Reactive sputtering is a known strategy for avoiding this problem. The method is one in which argon gas is introduced together with a reactive gas, and the target material discharged by the impact of argon ions reacts with the reactive gas, accumulating as an insulating film on the substrate. It is a feature of the method that it allows formation of insulating films by direct current sputtering using conductive targets. For formation of a high-resistance zinc oxide thin-film, using a conductive metal zinc target and adding oxygen gas to the argon gas for direct current sputtering allows an insulating zinc oxide thin-film to be accumulated. In this method, however, the quality of the zinc oxide thin-film varies significantly depending on the amount of reactive gas added and changes in the zinc deposition rate over time. Control of the reaction is therefore difficult, and it is difficult to obtain a film with stable resistivity.
Another method of forming a zinc oxide thin-film with high resistance has been proposed, in which zinc metal is mixed with zinc oxide powder and firing is conducted at below the melting temperature of zinc (PTL 5). Since the target in this method contains zinc metal, it is possible to lower the resistance. However, since the firing temperature is near the melting point of zinc (419.5° C.), densification of zinc oxide does not progress sufficiently. The target is therefore quite brittle, and the target readily cracks during sputtering.

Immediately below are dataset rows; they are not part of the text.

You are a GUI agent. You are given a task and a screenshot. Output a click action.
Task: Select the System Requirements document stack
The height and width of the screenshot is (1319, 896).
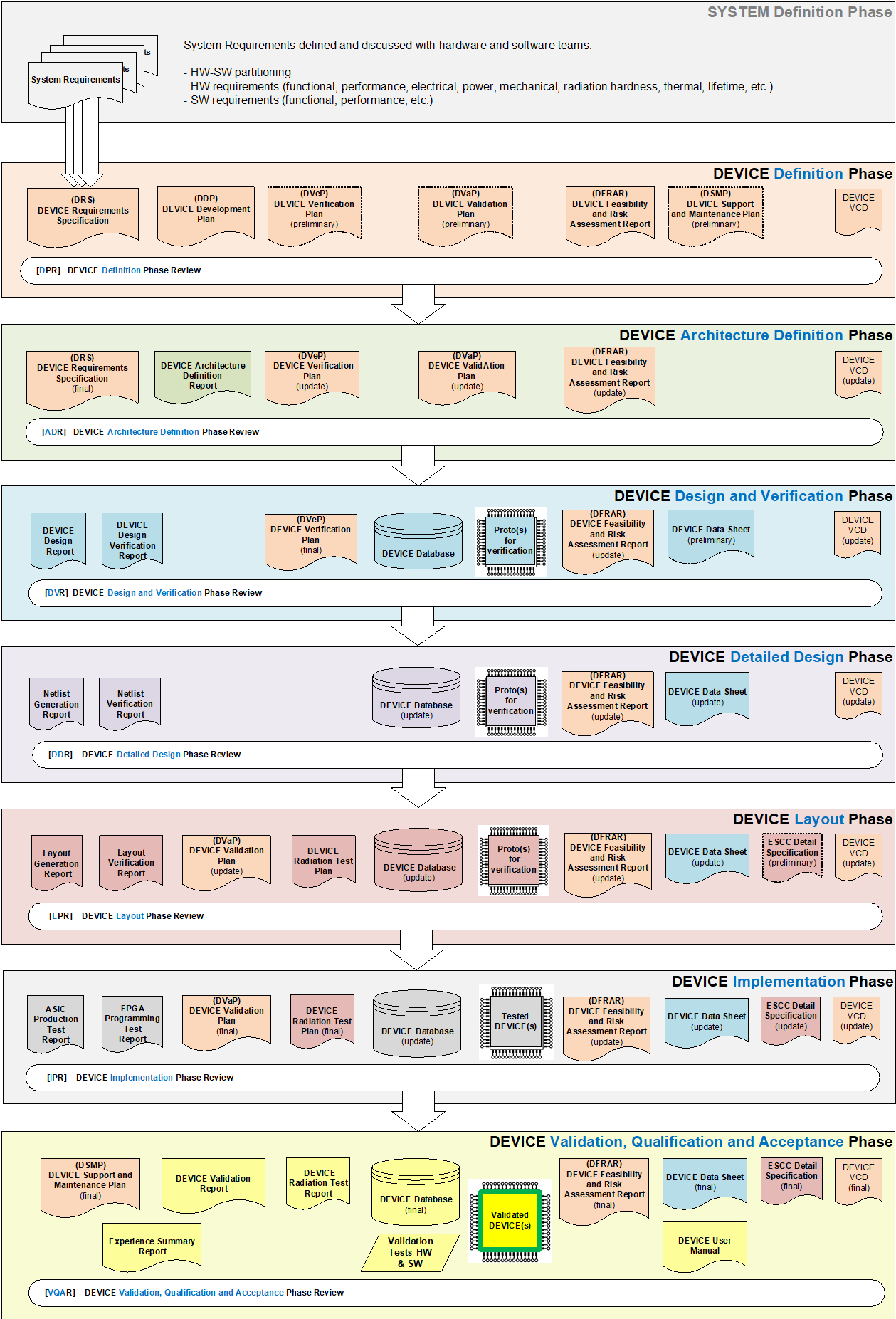pos(77,81)
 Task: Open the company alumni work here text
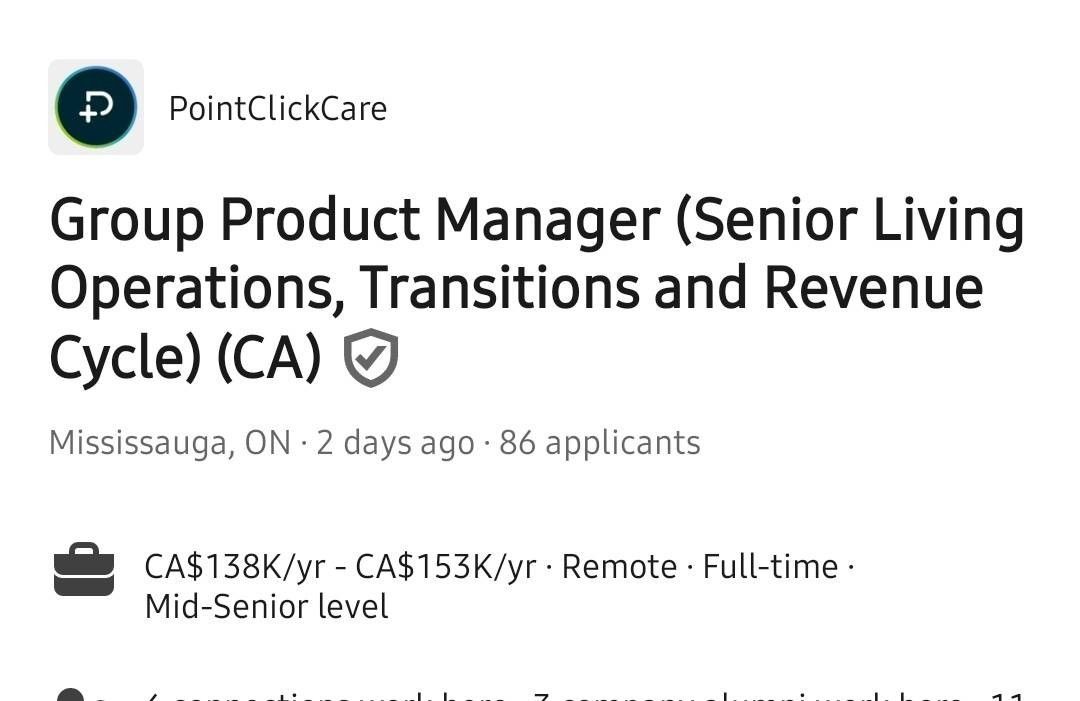click(749, 695)
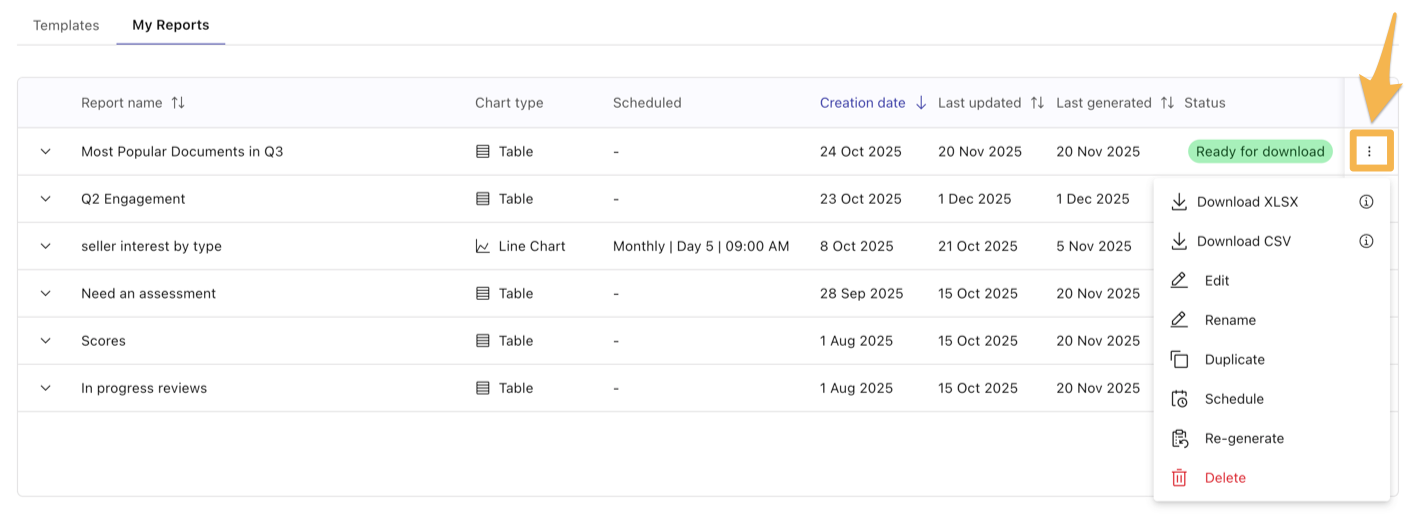
Task: Choose Schedule from the report menu
Action: click(x=1234, y=399)
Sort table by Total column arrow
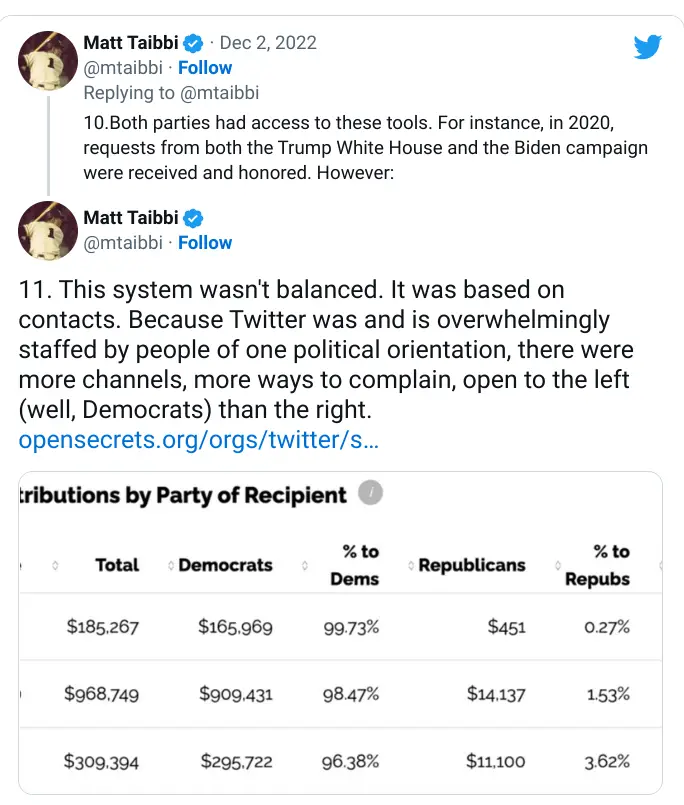This screenshot has height=805, width=684. (x=55, y=565)
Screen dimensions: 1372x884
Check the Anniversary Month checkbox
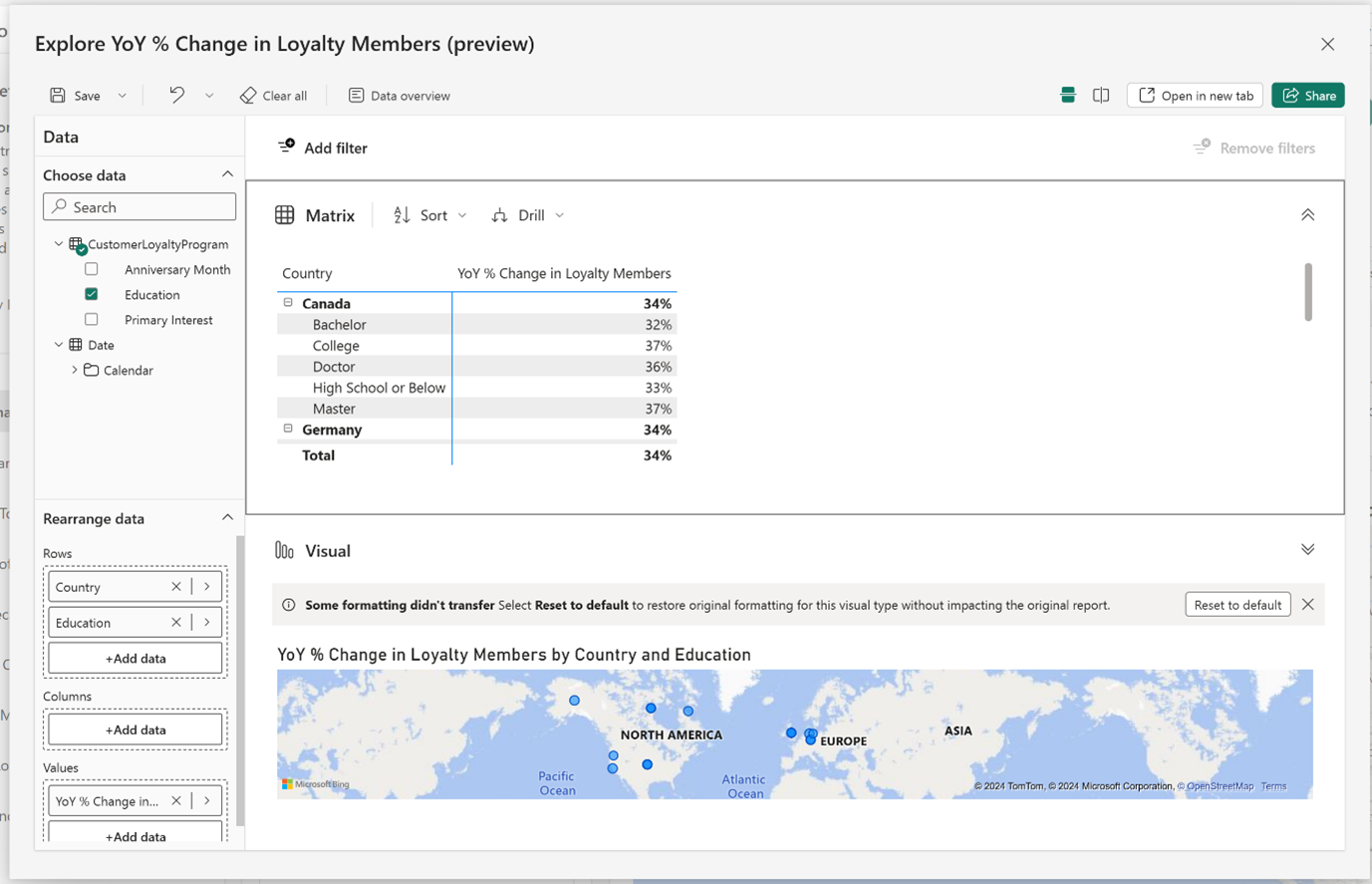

The second problem in forming a zinc oxide thin-film with high resistance by sputtering is the low strength of the target. Here, “strength” means the physical strength of the target, and the measured value is represented as the transverse intensity. Virtually no impurities are present in a high-purity zinc oxide target. When a target is produced by firing, therefore, there is minimal sintering inhibition by impurities. As a result, although grain growth of the target proceeds, abnormal grain growth also takes place, drastically lowering the strength of the sintered compact. In addition, since the exterior of the sintered compact undergoes sintering and densification before the interior, air bubbles remain in the interior and the density of the sintered compact tends to be reduced. Furthermore, the virtual lack of impurities weakens interaction at the grain boundaries, and cracking, chipping and shedding very frequently take place at the grain boundary sections.
In order to ameliorate this problem, it has been proposed to conduct firing of zinc oxide at a high temperature of 1200° C. so that densification occurs through to the interior of the sintered compact (PTL 3). However, firing at such a high temperature results in accelerated grain growth of the sintered compact and increased particle size. As a result, the transverse intensity of the obtained target is less than 40 MPa and it is extremely brittle. The low transverse intensity of such a target tends to lead to cracking of the target in sputtering methods.